The tie in to presidential politics? Federalist #10 lectured its readers on the necessity for the President to be appealing to a wide range of people. Madison argues it's easy for a local Congressman to embody a caricature of what his constituents are looking for in a representative. You're in the Iowa 4th district? Ethanol rules! You're in the Connecticut 2nd? Go sub base! You're in the California 30th? Take care of our environment! Nevada 1st? Labor rules! Kansas 4th? Hail Mary! Florida 17th? Vamanos, amigos!
It's that simple when you're a candidate for Congress.

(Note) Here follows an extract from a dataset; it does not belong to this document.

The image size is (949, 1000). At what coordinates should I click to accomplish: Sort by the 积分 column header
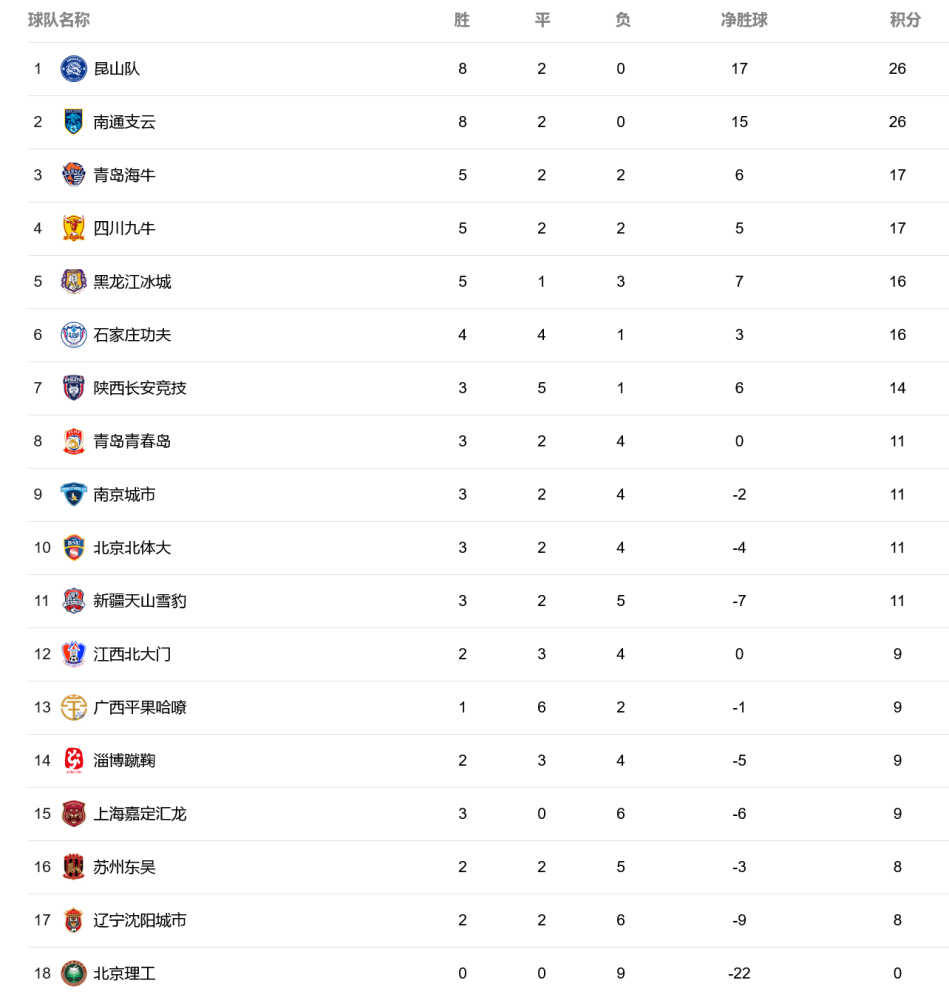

But when you're a candidate for President? It's a whole different ballgame. You have to try to appeal to the Iowa 4th AND the Florida 17th. You have to woo Texas voters by lauding the second amendment while simultaneously telling Massachusetts that we need stricter gun control. If you don't cross appeal, you might be okay, but you better make darn sure that none of your base is even thinking about going with the other guy, or you're toast.
Madison and other Constitutional Framers knew this, of course. It's why they did it! They understood that a Greek-like democracy, with no central, unifying figure, would be torn apart by competing factions. It'd be mob rule. The President and Vice-President, as the only nationally elected members of our government, should find a way to bring the country together. It is through this motivation that, for years, Presidents were elected on their ability to moderate themselves and appeal to as many different types of Americans as possible.
Then, however, there was President Bush, and not without fault, John Kerry. Perhaps beginning in the election of 2000, and certainly solidified in 2004, the country turned into two factions: Red States and Blue States. To win an election meant to solidify your political base and get two out of three swing states (Pennsylvania, Ohio, and Florida) to your side. The product of this strategy is 40% of the country all but ignored. Regardless of who ended up winning the election, there were going to be a lot of people displeased with the results. It's hasn't been this drastic since the election of 1860.
Now, as we enter our first election Post President Bush, who knows how this election will be won? Will we have a Clintonian or Reaganesque unifier? Or will we have someone who finds and exploits the political divide, further pulling apart a steadily entrenched and close-minded country in order to win an election? Will there be two candidates blindly pulling at the wishbone that is America (ironically the land where wishes supposedly come true)?
Ultimately, will 2000 and 2004 be a fluke, or is it the new norm?
All I know is, James Madison is rolling in his grave.